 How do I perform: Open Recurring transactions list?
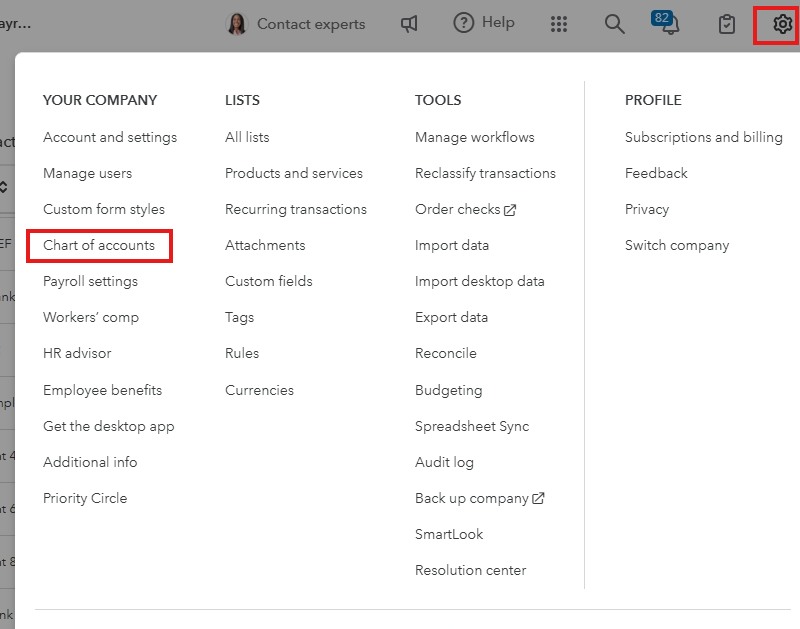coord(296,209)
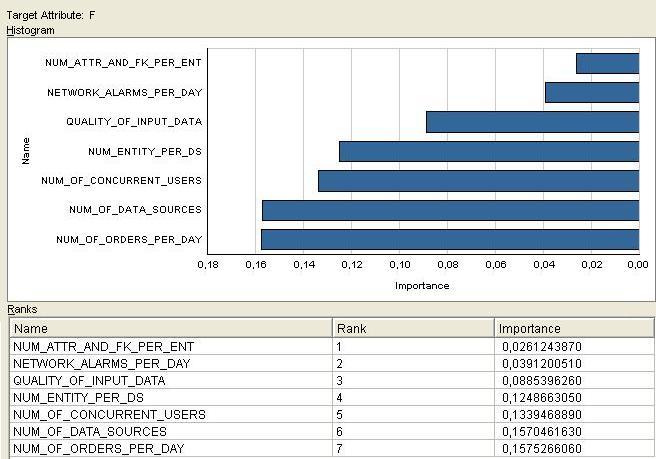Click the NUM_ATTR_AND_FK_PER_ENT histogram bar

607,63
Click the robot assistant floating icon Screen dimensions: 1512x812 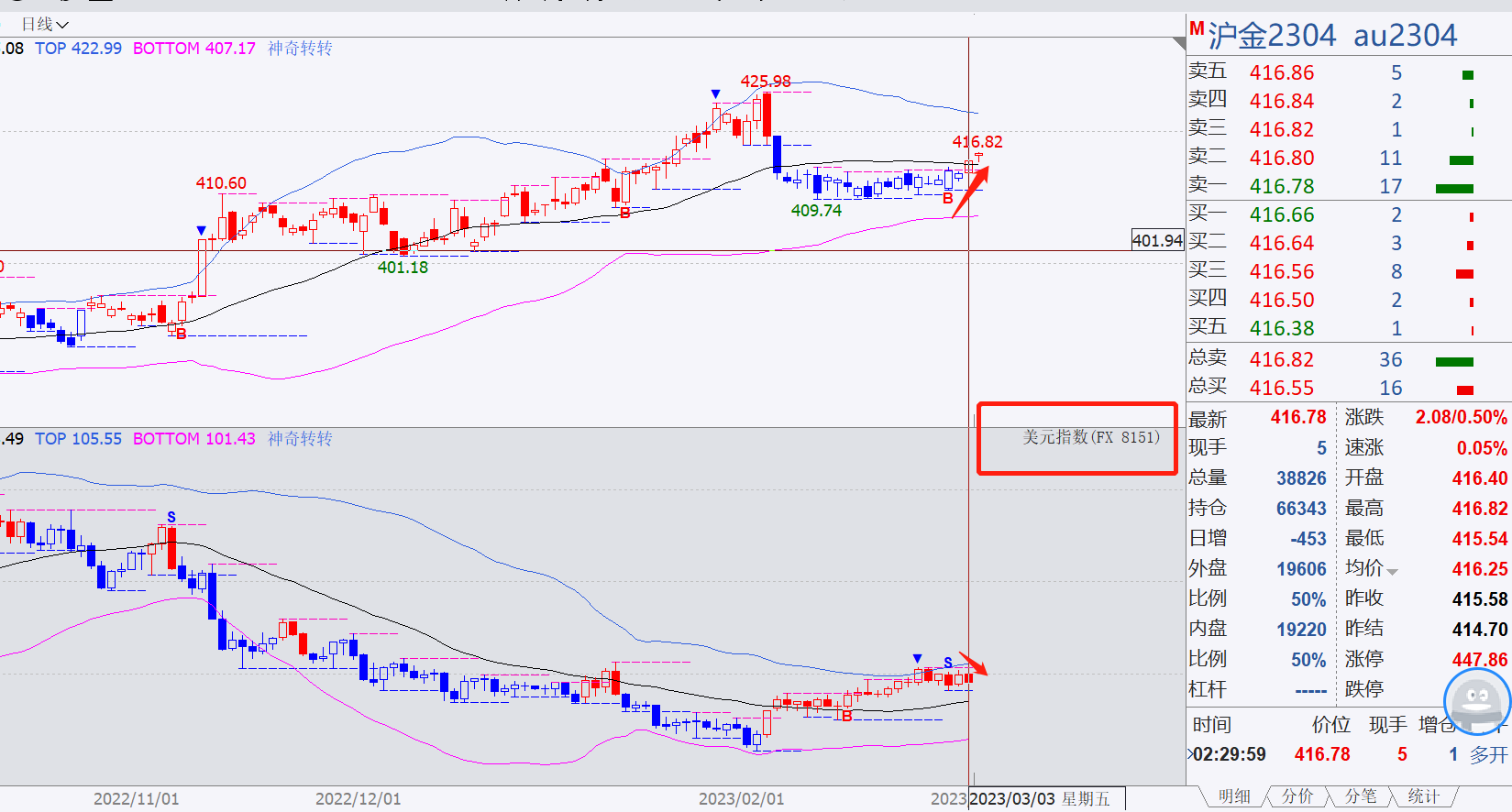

▸ **Instructions for the task**: Would you write out all of the records exactly, omitting the pictures?

▸ **Solved problem**:
 How do I perform: Open Recurring transactions list?
coord(296,209)
Click the NUM_ATTR_AND_FK_PER_ENT histogram bar

607,63
Click the robot assistant floating icon Screen dimensions: 1512x812 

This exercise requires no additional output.